• **Items from a dataset**:

################

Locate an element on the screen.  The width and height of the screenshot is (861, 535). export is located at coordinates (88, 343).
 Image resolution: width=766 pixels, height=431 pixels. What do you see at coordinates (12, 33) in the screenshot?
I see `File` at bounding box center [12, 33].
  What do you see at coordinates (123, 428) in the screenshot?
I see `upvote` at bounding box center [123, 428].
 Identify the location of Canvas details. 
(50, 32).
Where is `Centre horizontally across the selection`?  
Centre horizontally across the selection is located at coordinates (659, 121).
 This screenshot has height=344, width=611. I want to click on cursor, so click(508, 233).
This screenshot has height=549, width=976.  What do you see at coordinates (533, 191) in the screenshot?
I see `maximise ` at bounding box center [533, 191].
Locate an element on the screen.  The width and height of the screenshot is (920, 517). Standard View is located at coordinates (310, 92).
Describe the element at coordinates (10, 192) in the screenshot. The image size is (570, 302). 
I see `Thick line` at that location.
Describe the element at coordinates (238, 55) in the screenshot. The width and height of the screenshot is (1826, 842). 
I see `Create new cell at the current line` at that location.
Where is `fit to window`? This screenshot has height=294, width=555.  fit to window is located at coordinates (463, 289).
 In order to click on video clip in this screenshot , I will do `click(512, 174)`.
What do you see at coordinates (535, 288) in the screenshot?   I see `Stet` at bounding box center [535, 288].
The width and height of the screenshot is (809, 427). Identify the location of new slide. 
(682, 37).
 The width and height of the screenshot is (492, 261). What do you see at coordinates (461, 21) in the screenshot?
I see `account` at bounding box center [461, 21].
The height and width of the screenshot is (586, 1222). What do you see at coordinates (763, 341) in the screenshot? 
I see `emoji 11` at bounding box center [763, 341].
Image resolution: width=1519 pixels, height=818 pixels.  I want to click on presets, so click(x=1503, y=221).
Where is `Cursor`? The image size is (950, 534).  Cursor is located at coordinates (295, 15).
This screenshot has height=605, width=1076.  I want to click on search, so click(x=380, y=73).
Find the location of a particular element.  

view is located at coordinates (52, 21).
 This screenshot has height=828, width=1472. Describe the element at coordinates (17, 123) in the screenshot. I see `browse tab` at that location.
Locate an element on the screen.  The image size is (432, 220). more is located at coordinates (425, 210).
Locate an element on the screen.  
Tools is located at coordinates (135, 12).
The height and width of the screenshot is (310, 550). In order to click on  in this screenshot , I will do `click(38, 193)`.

################

• **Problem to work on**: Please return, character for character, the part of the listing above that runs from its first line through the line containing "This screenshot has height=344, width=611.", including both of those lines.

• **Finished exercise**:
Locate an element on the screen.  The width and height of the screenshot is (861, 535). export is located at coordinates (88, 343).
 Image resolution: width=766 pixels, height=431 pixels. What do you see at coordinates (12, 33) in the screenshot?
I see `File` at bounding box center [12, 33].
  What do you see at coordinates (123, 428) in the screenshot?
I see `upvote` at bounding box center [123, 428].
 Identify the location of Canvas details. 
(50, 32).
Where is `Centre horizontally across the selection`?  
Centre horizontally across the selection is located at coordinates (659, 121).
 This screenshot has height=344, width=611. I want to click on cursor, so click(508, 233).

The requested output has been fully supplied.